When Madeleine L’Engle’s A Wrinkle in Time was finally published in 1962, following a brutal 26 rejections, a teenage black girl in California was sowing the seeds of a future as the grand dame of science fiction. Octavia Estelle Butler had decided at 12 years old that she would become a writer after watching the 1954 movie Devil Girl from Mars on television. She was shocked that someone had been paid to write it, and knew she could do better.

Sci-fi writers build futuristic worlds that connect the imaginary with reality. But reality for Butler, even in a genre that’s supposed to be boundaryless and reward creativity, posed a particular challenge. A black girl coming of age in 1960s Pasadena didn’t have the luxury to invent worlds in which race and class didn’t matter. Not seeing herself on the pages of the mostly white, mostly male genre she loved inspired her to imagine fantasy worlds with black girls and women at the helm.

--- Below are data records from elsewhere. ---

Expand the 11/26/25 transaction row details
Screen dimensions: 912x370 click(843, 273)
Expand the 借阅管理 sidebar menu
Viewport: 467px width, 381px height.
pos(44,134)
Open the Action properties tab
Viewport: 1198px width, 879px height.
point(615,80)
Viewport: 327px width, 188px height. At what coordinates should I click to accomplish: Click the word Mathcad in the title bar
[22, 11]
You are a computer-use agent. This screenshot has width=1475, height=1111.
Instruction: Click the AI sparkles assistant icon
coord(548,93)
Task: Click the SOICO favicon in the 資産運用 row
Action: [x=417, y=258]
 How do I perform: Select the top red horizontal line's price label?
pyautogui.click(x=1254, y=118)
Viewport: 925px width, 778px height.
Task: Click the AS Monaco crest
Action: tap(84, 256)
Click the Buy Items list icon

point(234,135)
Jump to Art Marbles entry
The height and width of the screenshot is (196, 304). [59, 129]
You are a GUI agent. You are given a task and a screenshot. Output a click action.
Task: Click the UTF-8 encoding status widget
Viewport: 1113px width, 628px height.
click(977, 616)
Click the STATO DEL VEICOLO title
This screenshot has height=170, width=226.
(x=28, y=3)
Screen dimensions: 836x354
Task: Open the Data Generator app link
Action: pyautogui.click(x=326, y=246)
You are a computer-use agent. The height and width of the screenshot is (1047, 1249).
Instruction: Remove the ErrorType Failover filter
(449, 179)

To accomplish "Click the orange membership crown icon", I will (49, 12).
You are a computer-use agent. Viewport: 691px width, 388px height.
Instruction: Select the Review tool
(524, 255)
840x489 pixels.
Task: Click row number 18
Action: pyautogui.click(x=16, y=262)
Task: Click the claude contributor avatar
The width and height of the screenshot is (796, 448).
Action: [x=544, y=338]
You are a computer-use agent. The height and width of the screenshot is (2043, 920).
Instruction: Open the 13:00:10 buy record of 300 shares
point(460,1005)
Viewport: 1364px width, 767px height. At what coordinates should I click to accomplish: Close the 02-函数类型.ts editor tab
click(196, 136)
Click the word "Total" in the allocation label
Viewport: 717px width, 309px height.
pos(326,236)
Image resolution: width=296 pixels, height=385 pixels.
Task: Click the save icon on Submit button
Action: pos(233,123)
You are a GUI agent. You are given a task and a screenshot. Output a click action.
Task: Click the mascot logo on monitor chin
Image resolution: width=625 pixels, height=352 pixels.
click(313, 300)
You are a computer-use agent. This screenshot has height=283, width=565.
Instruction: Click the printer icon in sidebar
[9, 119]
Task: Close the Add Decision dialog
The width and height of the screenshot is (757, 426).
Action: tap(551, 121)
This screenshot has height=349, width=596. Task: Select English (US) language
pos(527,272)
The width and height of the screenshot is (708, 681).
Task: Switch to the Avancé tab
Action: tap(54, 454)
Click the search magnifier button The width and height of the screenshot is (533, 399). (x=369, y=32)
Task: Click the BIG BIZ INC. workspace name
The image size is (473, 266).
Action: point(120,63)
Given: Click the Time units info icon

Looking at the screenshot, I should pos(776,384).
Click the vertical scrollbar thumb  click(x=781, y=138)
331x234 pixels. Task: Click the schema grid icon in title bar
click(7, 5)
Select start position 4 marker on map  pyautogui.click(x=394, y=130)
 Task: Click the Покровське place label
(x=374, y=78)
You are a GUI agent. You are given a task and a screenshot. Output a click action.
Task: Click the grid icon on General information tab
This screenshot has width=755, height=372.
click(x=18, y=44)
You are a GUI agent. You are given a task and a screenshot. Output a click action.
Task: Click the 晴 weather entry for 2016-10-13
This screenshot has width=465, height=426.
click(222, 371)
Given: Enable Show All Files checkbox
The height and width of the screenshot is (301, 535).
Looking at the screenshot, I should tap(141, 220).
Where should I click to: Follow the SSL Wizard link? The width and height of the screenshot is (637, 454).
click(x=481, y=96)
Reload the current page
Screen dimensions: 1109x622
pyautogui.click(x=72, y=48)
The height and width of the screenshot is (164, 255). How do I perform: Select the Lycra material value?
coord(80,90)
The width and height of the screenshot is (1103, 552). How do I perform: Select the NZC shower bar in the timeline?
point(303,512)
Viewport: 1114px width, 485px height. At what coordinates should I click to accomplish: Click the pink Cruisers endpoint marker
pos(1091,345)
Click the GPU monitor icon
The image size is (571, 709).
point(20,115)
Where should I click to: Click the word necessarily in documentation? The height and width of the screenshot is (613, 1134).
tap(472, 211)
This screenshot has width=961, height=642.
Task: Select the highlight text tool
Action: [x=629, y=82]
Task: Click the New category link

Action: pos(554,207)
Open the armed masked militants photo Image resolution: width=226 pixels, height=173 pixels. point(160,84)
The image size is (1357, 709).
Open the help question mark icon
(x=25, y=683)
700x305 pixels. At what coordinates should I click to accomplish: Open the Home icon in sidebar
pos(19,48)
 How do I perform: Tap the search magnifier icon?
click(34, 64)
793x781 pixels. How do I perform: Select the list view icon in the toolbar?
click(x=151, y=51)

In Butler’s 1976 debut novel, Patternmaster, the author explores dominance and power in a community of telepaths. At the top of the hierarchy sit the Patternists, who hold all the power, while the mutes at the bottom lack both power and social status. It was the first of five books in the Patternist series, published between 1976 and 1984, in which the recurring theme of dominance played out between humans categorized into genetic groups. Kindred (1979), a stand-alone novel and her most famous, sends the main character, Dana, back and forth between Los Angeles and a pre-emancipation-era Maryland plantation. Butler’s Xenogenesis series (1984 to 1989) continues her exploration of hybrid humans who have to coexist with other species for survival, while her Parable series (1993 to 1998) deals with the collapse of 21st-century America. Parable of the Sower, published in 1993, is an eerily prophetic dystopian tale that resonates strongly in today’s political climate. The story, which begins in 2024, is told through the journal entries of its 15-year-old black protagonist, Lauren Olamina, who describes a world suffering from an economic crash. As The New Yorker’s Abby Aguirre writes of the novel:

The middle class and working poor live in gated neighborhoods, where they fend off the homeless with guns and walls. Fresh water is scarce, as valuable as money. Pharmaceutical companies have created “smart drugs,” which boost mental performance, and “pyro,” a pill that gives those who take it sexual pleasure from arson. Fires are common. Police services are expensive, though few people trust the police. Public schools are being privatized, as are whole towns. In this atmosphere, a Presidential candidate named Christopher Donner is elected based on his promises to dismantle government programs and bring back jobs.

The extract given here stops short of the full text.